Tony Fidel brought up a point that I think is often overlooked: how poorly our world has been designed. With a closer look, it's easy to realized how many things in our everyday lives were poorly designed or simply overlooked because someone thought it wouldn't be important. Fortunately, that's what gives designers jobs today. They have to fix many of the problems in design that were thought of when our societies were formed. I think one of the most common examples may be door handles; you never know whether to push or pull.
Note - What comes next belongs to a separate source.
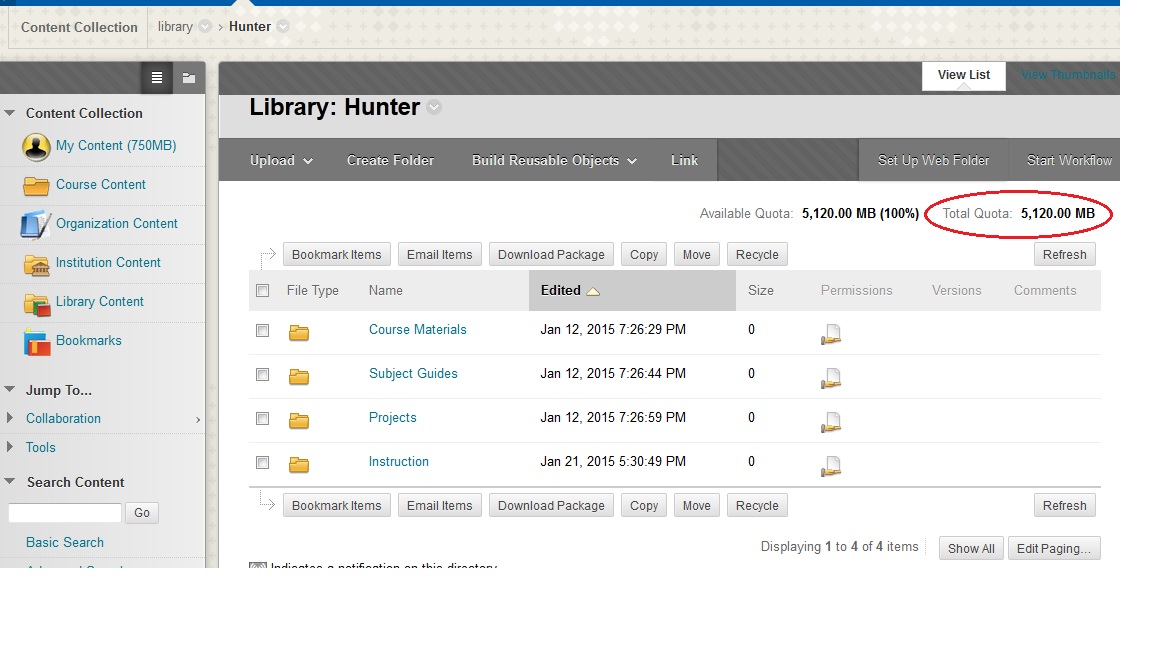This screenshot has width=1152, height=648.
Task: Switch to View Thumbnails
Action: pos(1066,74)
Many people can still overlook many of these flaws throughout their lives. Some are more indifferent and others just choose to ignore them. The interview humorously noted that Fidel solves problems for people that they didn't even know bothered them. The architect, Mark Kushner, was my favorite. Not only because his thoughts align with mine, but I enjoyed his blunt attitude. I remember from the interior design episode of Abstract, we spend around 82% of our lives indoors and therefore surrounded by architecture. Kushner similarly notes that we spend almost as much time around architecture as we do around people and thus architecture becomes extremely influential in our lives. The space we live in will always evoke an emotion within us. Rooms with more windows have more sunlight and will most likely provide more happiness than a room with four walls and no windows. Kushner also noted how he defines architecture as a hatred for certain aspects of physical design, his own being the exposed balcony outside his bedroom. In my own life, I love to observe the homes in every neighborhood I pass through and religiously Zillow wherever I go. I feel a similar hatred when I pass a faux Italian inspired home covered in orange stucco. I think they are an eyesore.
In general, I think anyone can look at many of these design problems and realized they are wrong. However, designers become the only ones that care enough to evoke real change. Otherwise these bothersome designs just become a nuisance that everyone grows numb toward.